Your goal:
A single figure is required: the number of lines in the data below that hold the word "Focus".

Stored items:
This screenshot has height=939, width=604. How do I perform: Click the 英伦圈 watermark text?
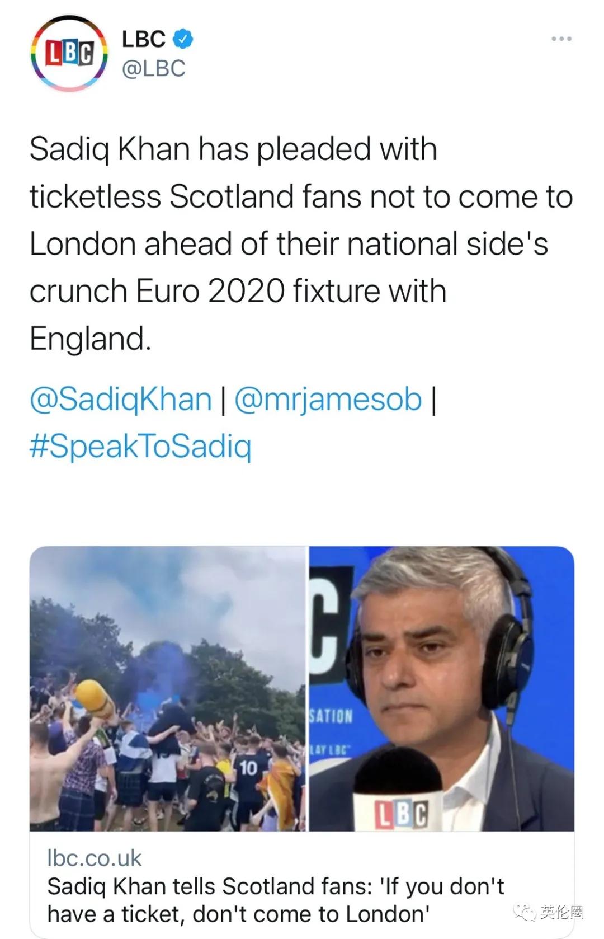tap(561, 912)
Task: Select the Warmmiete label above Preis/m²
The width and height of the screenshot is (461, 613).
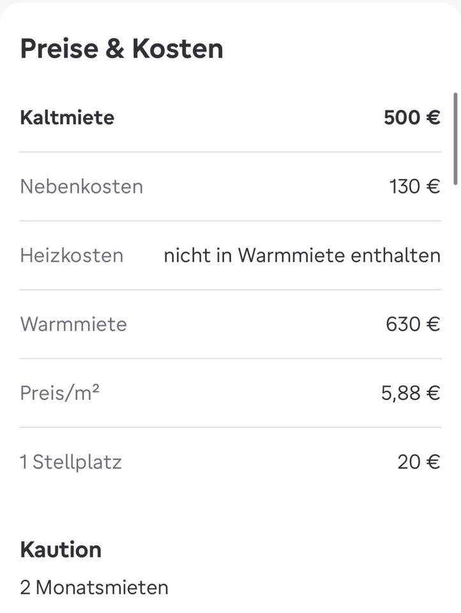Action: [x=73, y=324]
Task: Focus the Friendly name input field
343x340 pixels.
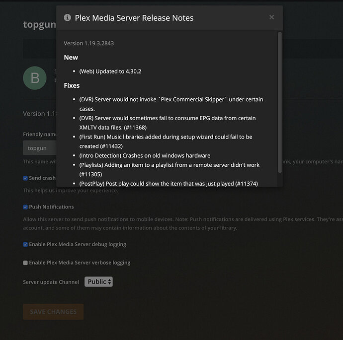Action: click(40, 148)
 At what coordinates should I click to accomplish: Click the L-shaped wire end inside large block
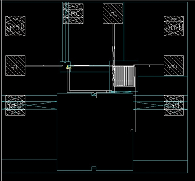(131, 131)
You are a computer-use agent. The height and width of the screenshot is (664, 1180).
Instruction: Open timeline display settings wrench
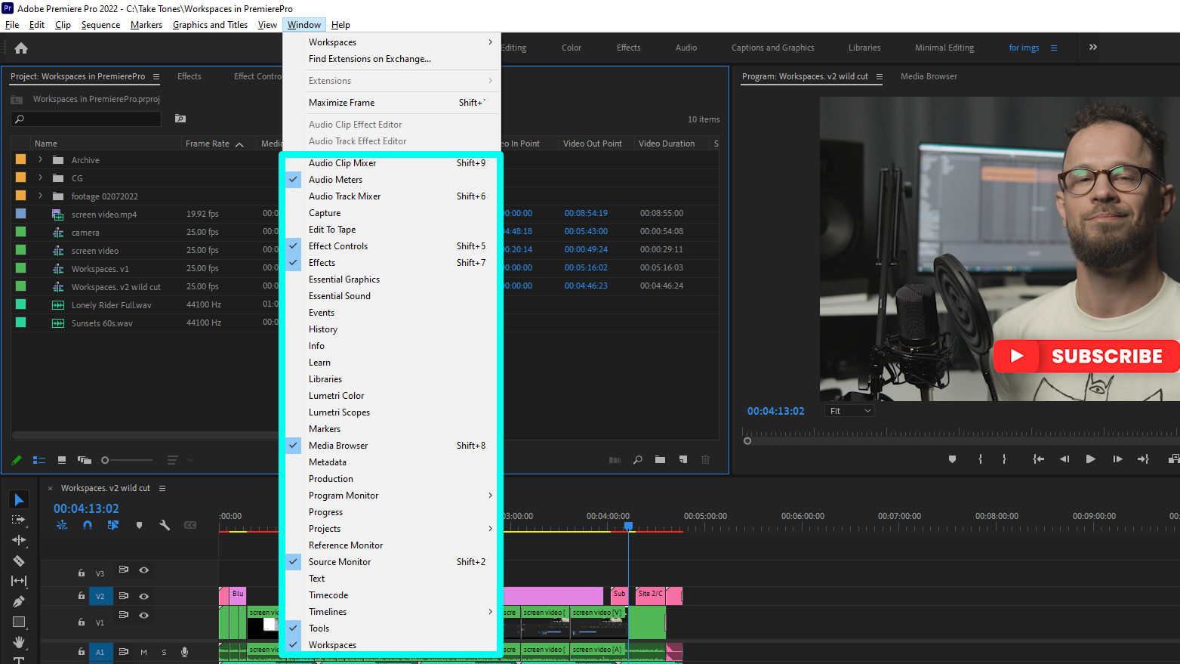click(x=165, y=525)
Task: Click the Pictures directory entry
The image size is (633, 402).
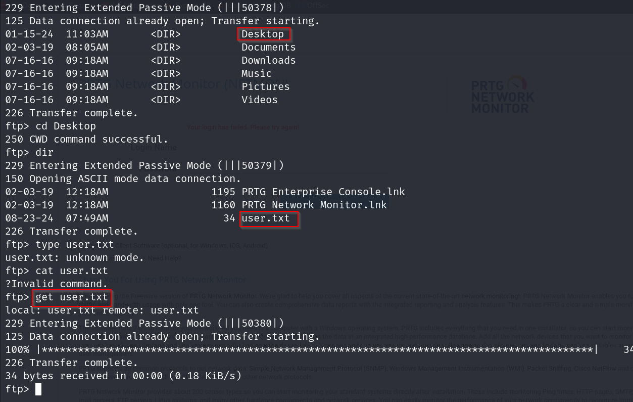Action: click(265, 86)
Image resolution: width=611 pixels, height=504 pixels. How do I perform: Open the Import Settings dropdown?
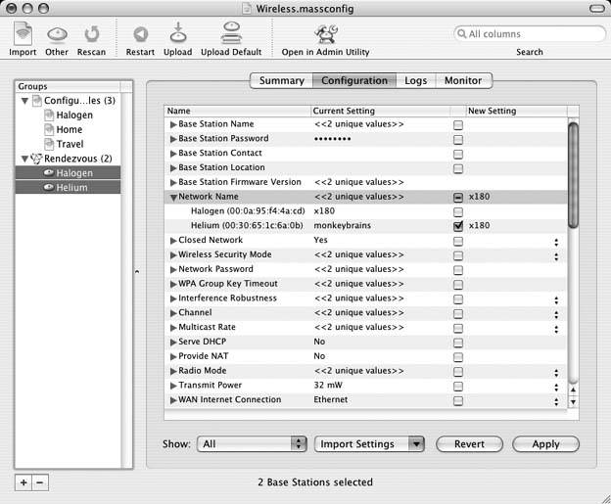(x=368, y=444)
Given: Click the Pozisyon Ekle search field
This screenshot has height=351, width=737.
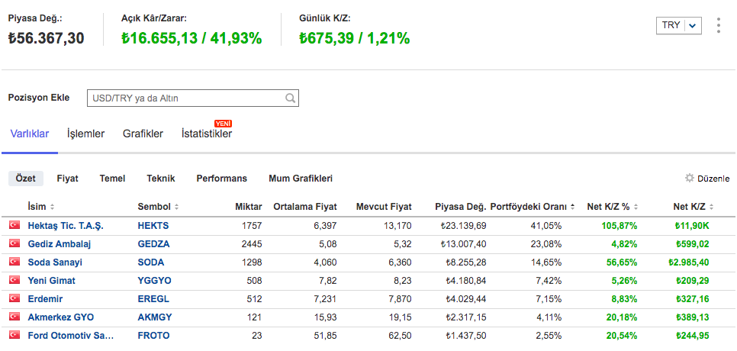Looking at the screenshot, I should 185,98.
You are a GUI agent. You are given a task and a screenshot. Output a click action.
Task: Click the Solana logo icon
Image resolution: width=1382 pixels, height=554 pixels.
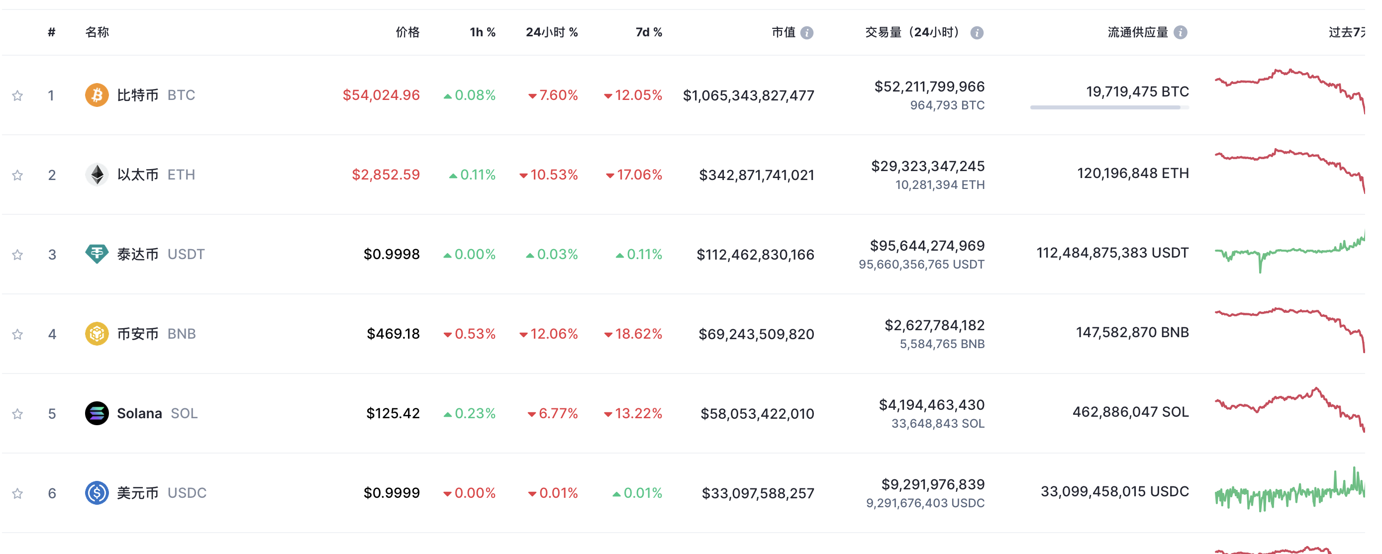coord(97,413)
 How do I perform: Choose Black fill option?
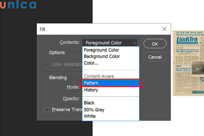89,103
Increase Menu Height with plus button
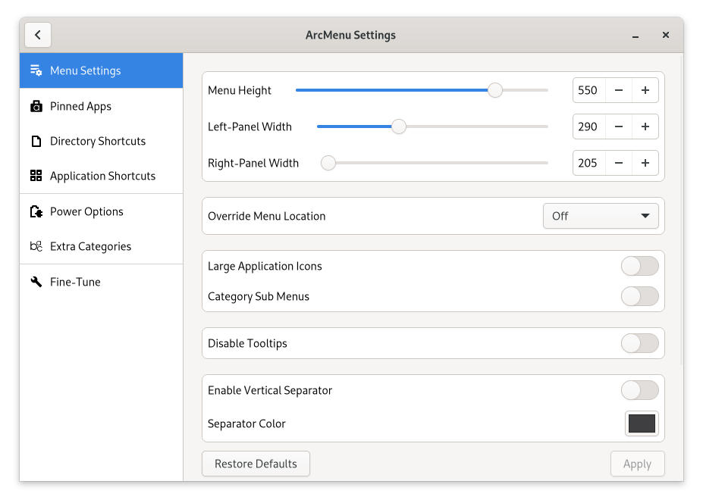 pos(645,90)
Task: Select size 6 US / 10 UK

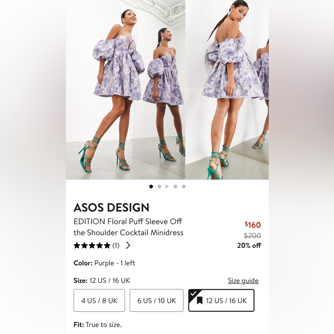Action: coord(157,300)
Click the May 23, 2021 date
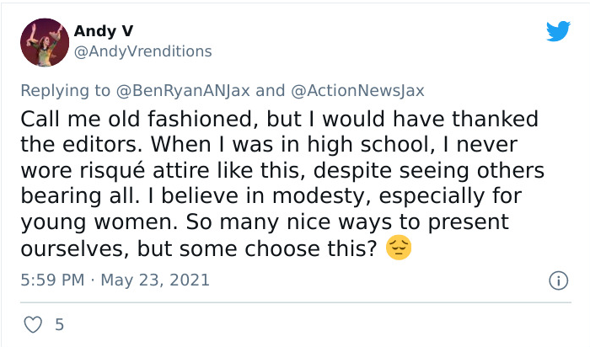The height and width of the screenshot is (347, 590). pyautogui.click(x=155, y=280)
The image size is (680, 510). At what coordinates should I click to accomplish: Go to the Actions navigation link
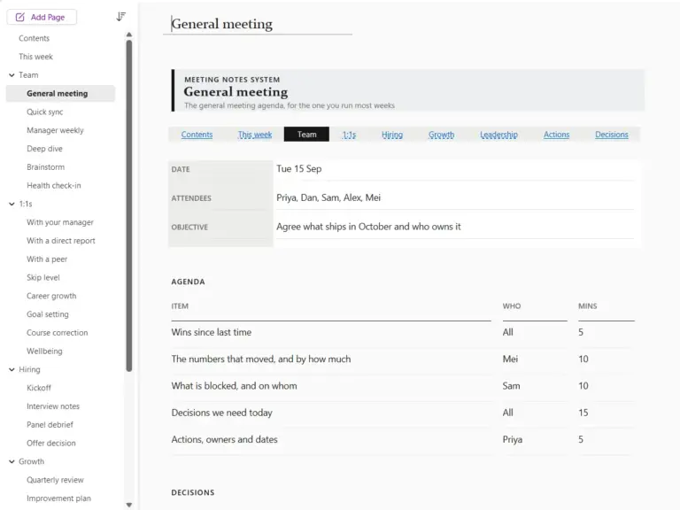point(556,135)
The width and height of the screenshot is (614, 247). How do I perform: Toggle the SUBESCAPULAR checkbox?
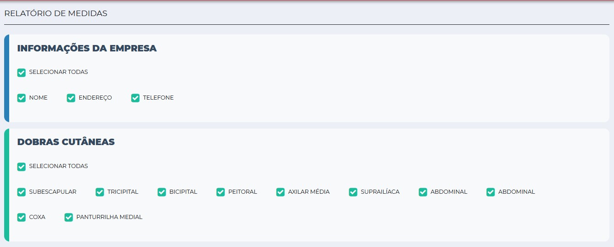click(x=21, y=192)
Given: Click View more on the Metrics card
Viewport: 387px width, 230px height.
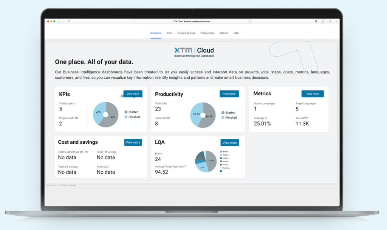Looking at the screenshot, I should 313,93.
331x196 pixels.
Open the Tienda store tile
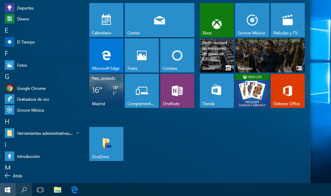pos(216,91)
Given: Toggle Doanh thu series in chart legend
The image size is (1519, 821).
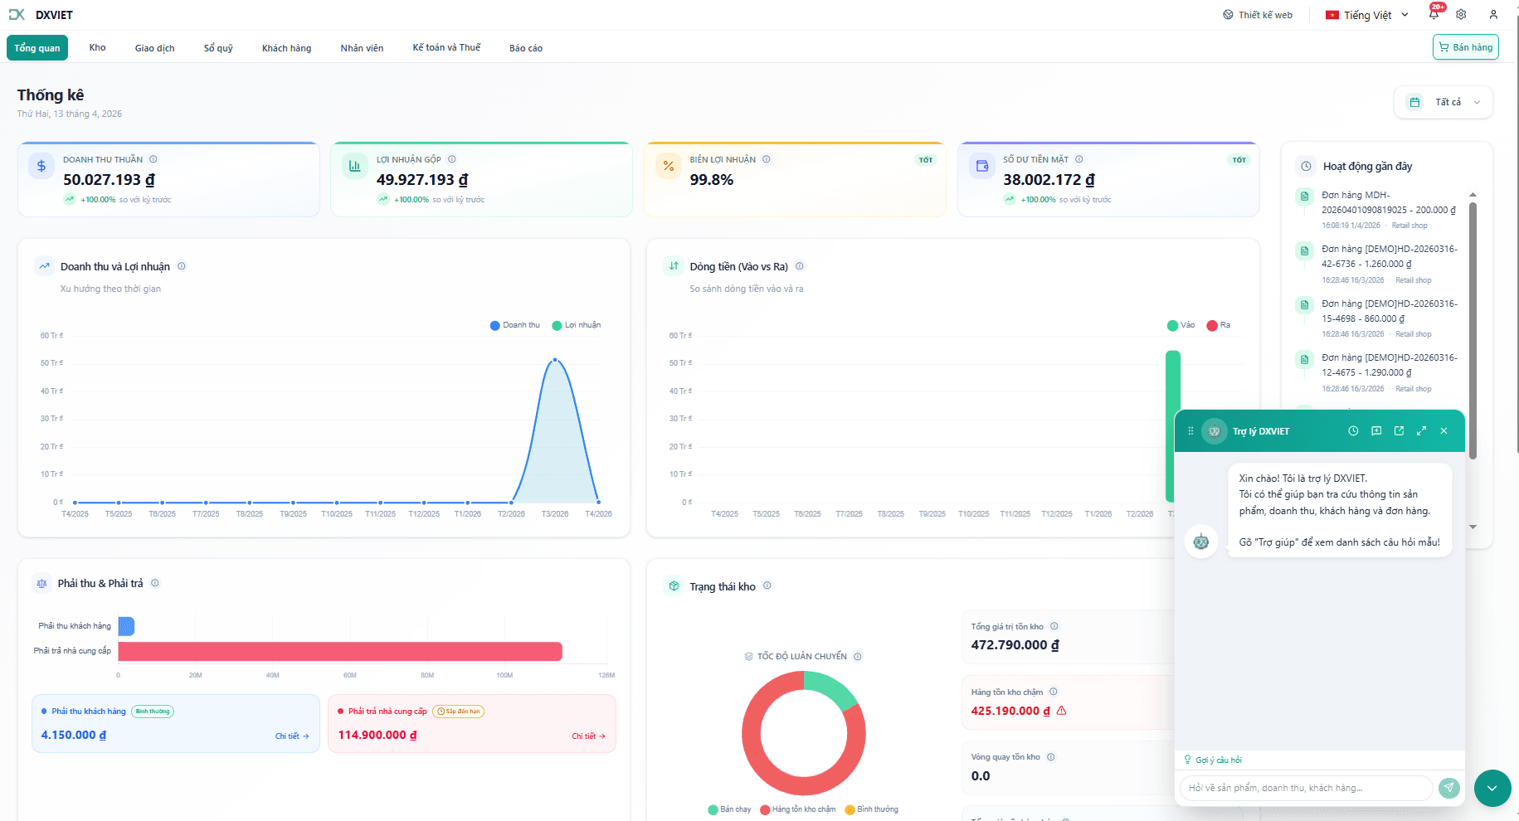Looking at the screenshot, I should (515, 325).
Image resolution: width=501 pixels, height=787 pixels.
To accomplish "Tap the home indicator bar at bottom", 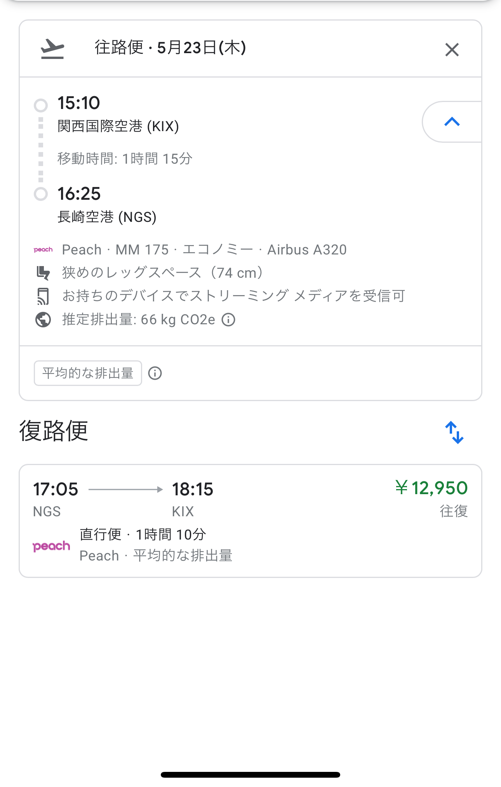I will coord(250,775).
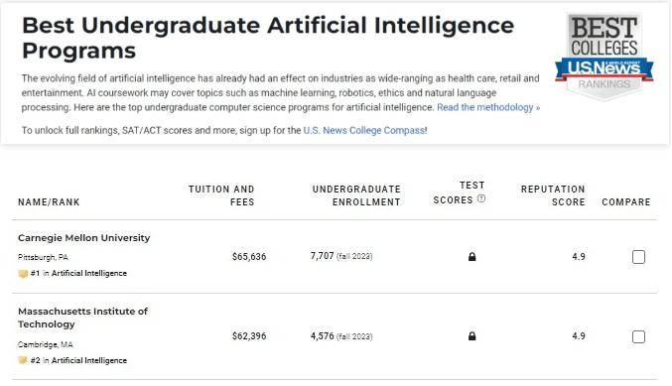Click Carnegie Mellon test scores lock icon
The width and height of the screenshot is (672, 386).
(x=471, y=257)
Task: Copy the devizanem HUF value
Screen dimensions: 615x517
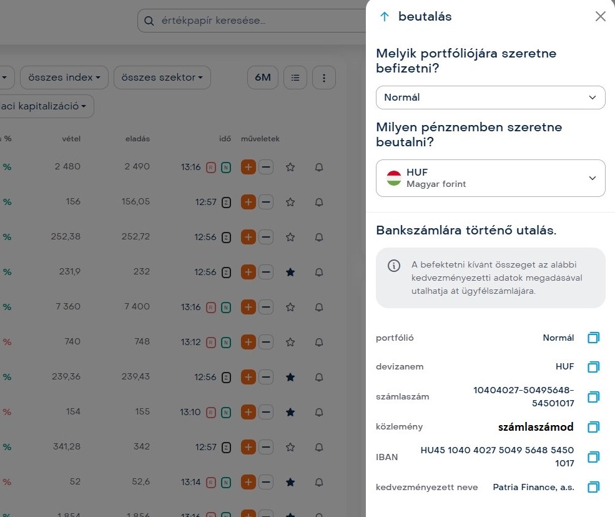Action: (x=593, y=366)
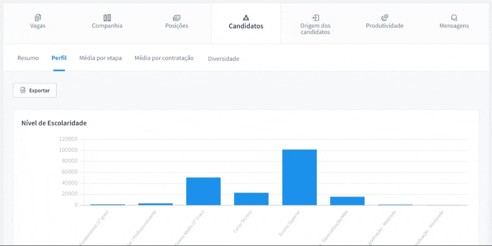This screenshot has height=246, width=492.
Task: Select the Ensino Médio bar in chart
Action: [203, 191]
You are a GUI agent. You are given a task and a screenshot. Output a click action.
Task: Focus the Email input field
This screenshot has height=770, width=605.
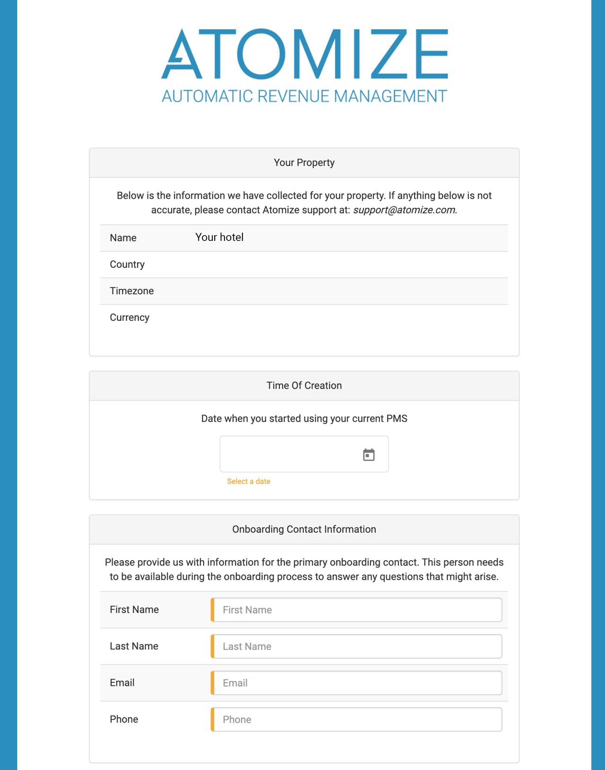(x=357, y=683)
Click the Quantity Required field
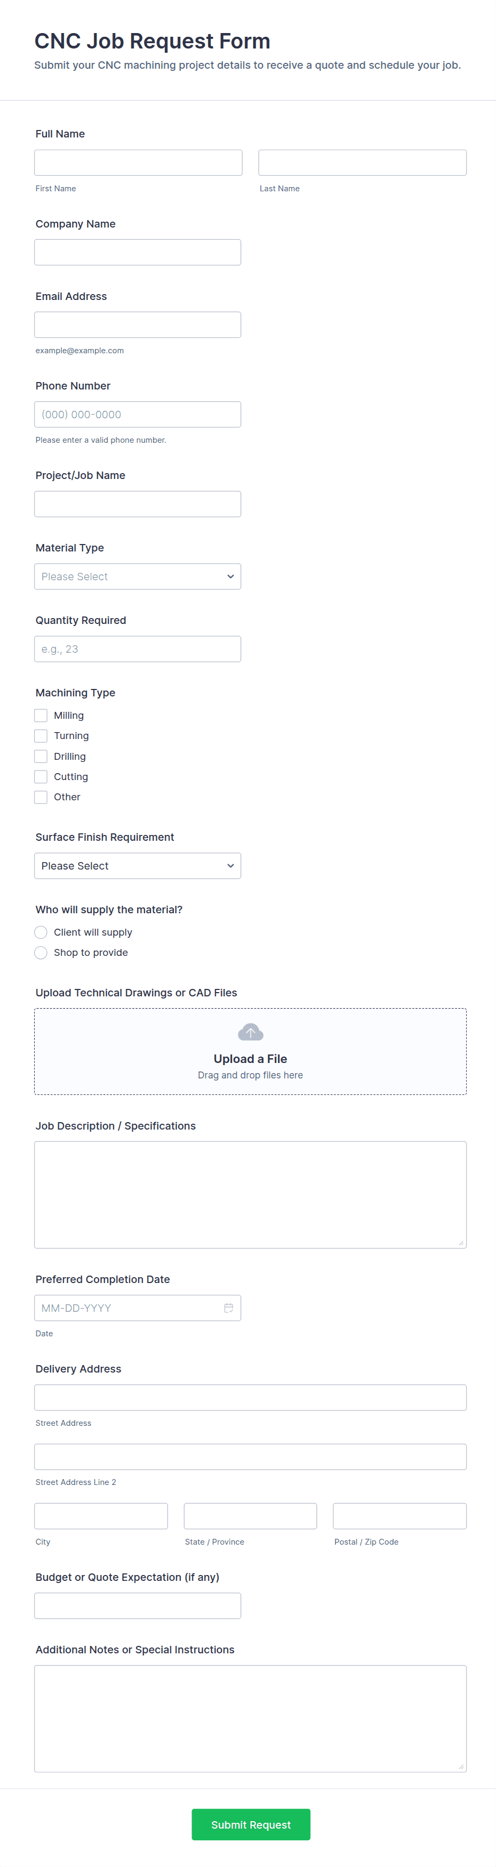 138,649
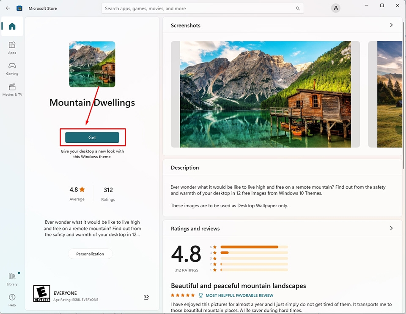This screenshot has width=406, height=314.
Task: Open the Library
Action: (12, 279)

Result of this exercise:
2